··· EXERCISE DATA

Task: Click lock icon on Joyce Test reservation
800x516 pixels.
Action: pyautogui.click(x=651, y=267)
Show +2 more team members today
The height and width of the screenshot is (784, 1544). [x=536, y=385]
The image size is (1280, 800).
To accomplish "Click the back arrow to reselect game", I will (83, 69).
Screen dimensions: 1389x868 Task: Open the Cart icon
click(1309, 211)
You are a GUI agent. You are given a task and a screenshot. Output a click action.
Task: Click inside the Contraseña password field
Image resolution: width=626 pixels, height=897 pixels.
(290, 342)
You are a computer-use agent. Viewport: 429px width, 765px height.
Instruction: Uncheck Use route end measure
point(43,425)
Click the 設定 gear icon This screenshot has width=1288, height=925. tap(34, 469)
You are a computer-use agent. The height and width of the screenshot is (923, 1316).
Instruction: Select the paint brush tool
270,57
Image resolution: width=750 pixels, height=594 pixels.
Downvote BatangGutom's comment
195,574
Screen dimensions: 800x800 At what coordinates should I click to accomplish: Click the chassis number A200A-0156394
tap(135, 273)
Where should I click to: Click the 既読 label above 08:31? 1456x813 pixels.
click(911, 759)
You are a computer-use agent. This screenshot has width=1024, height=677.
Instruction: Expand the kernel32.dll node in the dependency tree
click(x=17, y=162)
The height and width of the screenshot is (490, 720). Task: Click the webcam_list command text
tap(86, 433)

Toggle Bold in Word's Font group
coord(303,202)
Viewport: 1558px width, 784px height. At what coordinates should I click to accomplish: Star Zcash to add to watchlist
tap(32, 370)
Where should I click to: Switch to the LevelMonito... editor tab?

······

TASK OBJECTIVE: Rewrite all the items above as a numbered list with one line per entry, and leave out any blank lines.

TASK SOLUTION:
1. Task: Click lock icon on Joyce Test reservation
2. 800x516 pixels.
3. Action: pyautogui.click(x=651, y=267)
4. Show +2 more team members today
5. The height and width of the screenshot is (784, 1544). [x=536, y=385]
6. The image size is (1280, 800).
7. To accomplish "Click the back arrow to reselect game", I will (83, 69).
8. Screen dimensions: 1389x868 Task: Open the Cart icon
9. click(1309, 211)
10. You are a GUI agent. You are given a task and a screenshot. Output a click action.
11. Task: Click inside the Contraseña password field
12. Image resolution: width=626 pixels, height=897 pixels.
13. (290, 342)
14. You are a computer-use agent. Viewport: 429px width, 765px height.
15. Instruction: Uncheck Use route end measure
16. point(43,425)
17. Click the 設定 gear icon This screenshot has width=1288, height=925. tap(34, 469)
18. You are a computer-use agent. The height and width of the screenshot is (923, 1316).
19. Instruction: Select the paint brush tool
20. 270,57
21. Image resolution: width=750 pixels, height=594 pixels.
22. Downvote BatangGutom's comment
23. 195,574
24. Screen dimensions: 800x800 At what coordinates should I click to accomplish: Click the chassis number A200A-0156394
25. tap(135, 273)
26. Where should I click to: Click the 既読 label above 08:31? 1456x813 pixels.
27. click(911, 759)
28. You are a computer-use agent. This screenshot has width=1024, height=677.
29. Instruction: Expand the kernel32.dll node in the dependency tree
30. click(x=17, y=162)
31. The height and width of the screenshot is (490, 720). Task: Click the webcam_list command text
32. tap(86, 433)
33. Toggle Bold in Word's Font group
34. coord(303,202)
35. Viewport: 1558px width, 784px height. At what coordinates should I click to accomplish: Star Zcash to add to watchlist
36. tap(32, 370)
37. Where should I click to: Switch to the LevelMonito... editor tab?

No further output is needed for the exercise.